Exercise aim:
Please identify each line in the entries below that contains the string "with" and copy those lines. Letter case matters.

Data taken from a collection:
╭──

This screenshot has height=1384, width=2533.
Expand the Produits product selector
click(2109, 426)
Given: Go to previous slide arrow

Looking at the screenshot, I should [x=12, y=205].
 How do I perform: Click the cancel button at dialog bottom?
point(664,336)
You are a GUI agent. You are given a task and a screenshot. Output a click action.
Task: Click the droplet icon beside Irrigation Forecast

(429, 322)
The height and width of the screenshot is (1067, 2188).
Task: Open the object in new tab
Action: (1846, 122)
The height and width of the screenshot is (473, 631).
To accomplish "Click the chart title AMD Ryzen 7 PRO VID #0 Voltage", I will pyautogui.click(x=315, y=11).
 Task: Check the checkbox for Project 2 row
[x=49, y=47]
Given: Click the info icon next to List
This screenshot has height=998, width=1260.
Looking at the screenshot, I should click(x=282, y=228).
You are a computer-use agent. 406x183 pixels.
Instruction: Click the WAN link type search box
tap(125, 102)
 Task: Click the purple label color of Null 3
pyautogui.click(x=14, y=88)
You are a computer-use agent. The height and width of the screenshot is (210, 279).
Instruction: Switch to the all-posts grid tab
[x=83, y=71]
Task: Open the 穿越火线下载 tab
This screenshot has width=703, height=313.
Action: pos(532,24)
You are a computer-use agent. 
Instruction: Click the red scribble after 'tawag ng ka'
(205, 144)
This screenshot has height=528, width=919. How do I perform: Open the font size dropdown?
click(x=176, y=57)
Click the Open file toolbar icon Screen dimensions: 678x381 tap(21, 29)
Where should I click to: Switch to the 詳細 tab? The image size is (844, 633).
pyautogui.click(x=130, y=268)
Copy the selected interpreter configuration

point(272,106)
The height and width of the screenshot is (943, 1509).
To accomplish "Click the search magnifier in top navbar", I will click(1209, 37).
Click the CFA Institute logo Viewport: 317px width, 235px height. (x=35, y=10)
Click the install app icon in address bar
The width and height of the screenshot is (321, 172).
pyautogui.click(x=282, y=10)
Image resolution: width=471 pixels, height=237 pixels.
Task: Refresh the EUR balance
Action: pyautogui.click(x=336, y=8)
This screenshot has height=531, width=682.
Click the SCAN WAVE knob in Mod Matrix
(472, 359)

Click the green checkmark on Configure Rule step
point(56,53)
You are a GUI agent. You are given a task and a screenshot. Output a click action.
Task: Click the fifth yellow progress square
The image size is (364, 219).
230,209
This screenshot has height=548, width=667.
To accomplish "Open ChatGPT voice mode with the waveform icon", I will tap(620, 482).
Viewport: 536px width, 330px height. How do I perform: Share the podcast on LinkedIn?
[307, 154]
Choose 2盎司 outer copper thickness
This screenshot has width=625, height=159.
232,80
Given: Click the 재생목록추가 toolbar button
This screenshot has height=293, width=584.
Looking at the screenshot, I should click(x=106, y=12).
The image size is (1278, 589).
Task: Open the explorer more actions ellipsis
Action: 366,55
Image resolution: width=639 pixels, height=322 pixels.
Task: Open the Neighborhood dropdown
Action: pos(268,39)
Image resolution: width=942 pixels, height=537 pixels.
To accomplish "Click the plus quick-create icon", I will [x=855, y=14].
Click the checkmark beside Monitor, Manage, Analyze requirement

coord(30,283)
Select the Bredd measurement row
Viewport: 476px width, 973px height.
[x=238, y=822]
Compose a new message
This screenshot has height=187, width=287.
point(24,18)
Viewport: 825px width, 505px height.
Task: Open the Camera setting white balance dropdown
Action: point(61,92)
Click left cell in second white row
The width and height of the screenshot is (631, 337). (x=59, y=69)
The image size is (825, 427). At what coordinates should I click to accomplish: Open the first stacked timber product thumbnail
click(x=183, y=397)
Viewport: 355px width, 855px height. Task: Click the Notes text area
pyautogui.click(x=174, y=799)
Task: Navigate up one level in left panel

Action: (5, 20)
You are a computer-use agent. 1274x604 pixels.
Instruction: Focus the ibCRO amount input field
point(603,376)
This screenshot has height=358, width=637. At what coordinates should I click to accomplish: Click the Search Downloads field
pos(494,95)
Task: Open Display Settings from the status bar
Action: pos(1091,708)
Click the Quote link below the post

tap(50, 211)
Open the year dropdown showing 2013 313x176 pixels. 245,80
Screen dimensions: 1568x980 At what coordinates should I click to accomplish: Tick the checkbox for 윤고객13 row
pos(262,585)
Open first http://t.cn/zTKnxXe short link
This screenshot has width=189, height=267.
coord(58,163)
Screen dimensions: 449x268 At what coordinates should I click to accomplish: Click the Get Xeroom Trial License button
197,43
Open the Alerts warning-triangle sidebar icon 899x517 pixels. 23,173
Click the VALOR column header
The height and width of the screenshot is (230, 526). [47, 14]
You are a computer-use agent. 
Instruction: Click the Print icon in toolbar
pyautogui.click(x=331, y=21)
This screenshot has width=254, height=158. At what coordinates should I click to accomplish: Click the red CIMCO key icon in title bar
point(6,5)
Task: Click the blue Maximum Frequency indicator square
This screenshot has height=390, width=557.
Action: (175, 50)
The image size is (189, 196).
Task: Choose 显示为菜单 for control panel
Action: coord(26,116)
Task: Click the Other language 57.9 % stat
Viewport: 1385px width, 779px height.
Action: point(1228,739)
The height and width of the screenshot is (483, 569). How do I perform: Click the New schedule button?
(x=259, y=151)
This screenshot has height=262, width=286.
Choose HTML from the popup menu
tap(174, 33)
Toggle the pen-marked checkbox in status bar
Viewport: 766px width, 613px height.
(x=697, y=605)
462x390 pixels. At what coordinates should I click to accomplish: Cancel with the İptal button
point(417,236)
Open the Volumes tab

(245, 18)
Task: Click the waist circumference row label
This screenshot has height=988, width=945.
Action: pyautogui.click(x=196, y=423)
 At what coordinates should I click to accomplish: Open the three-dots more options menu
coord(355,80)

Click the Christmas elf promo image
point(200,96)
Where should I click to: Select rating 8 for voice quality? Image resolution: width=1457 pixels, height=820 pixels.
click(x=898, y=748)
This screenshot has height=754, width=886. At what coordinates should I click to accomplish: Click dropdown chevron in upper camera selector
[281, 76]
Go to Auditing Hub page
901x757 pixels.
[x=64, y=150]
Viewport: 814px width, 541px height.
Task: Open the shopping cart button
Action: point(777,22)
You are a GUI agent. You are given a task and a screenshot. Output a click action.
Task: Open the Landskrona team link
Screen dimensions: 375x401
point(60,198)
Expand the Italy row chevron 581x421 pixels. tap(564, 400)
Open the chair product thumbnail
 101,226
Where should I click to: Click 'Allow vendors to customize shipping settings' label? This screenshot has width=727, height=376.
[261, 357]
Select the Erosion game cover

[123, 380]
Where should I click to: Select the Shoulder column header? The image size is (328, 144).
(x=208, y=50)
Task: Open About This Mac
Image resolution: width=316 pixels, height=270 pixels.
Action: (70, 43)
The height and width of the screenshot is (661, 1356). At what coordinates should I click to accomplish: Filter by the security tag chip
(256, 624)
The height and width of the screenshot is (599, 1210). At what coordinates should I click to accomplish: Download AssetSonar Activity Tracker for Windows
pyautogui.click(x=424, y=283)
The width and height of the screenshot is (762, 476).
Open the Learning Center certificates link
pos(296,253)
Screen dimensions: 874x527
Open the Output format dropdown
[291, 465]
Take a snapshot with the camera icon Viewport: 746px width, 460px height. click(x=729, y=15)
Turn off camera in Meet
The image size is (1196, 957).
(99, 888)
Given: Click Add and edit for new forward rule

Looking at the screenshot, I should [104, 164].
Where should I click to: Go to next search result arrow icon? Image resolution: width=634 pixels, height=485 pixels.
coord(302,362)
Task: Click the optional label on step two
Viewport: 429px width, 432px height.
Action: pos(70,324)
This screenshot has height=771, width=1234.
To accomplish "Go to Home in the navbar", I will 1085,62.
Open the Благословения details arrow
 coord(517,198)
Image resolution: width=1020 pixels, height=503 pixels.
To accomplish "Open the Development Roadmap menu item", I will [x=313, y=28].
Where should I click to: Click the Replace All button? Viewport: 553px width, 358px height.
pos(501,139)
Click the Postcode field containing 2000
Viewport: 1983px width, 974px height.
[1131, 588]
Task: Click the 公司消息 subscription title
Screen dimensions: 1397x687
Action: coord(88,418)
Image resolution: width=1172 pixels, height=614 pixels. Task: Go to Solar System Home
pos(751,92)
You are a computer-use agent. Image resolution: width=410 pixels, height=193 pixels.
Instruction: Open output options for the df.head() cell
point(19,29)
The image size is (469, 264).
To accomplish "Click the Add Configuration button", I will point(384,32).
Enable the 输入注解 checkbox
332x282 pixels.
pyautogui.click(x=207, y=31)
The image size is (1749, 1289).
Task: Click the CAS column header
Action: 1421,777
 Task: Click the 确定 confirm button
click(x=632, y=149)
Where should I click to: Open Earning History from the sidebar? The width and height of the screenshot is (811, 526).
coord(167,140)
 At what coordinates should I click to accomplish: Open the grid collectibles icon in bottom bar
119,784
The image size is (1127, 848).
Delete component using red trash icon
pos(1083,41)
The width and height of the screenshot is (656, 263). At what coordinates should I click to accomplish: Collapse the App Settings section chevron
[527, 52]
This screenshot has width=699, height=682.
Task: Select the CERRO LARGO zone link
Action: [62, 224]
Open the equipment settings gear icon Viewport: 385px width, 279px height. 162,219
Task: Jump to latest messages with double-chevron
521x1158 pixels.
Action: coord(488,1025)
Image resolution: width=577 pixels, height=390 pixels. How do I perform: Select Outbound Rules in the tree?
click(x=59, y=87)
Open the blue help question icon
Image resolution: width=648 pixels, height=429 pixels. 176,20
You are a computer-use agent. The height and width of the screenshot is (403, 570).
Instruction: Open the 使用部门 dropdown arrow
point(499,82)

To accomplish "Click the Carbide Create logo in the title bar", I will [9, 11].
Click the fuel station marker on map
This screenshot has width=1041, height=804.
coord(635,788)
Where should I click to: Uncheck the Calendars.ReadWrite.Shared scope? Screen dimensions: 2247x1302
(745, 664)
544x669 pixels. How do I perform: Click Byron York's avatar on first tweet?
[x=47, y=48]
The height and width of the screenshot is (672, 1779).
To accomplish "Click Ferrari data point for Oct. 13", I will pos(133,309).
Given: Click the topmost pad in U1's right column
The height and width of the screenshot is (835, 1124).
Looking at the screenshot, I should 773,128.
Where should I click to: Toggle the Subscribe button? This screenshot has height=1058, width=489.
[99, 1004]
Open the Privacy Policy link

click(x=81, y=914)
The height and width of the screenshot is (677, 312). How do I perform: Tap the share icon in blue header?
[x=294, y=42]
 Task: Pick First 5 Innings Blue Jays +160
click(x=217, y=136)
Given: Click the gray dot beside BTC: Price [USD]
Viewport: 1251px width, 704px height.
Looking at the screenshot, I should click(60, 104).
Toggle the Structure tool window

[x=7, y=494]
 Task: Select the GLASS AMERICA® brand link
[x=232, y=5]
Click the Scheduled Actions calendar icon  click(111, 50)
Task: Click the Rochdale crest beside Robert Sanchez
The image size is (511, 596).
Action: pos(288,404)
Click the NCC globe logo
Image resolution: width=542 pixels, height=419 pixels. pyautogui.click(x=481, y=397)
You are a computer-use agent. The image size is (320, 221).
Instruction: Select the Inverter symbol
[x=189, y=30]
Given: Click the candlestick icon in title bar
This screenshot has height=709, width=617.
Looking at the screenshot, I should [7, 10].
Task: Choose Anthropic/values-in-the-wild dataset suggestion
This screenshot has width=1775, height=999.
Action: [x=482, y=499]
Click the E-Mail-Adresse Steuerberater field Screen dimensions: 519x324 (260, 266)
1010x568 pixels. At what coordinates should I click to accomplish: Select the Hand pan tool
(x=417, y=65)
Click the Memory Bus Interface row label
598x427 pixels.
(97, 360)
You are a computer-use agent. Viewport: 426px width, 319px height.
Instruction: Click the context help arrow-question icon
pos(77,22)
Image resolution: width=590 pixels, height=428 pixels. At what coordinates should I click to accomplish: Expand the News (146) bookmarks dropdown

╰──

Solution for this exercise:
To accomplish "Open ChatGPT voice mode with the waveform icon", I will tap(620, 482).
462x390 pixels. At what coordinates should I click to accomplish: Cancel with the İptal button
Take a snapshot with the camera icon Viewport: 746px width, 460px height. click(x=729, y=15)
Task: Jump to latest messages with double-chevron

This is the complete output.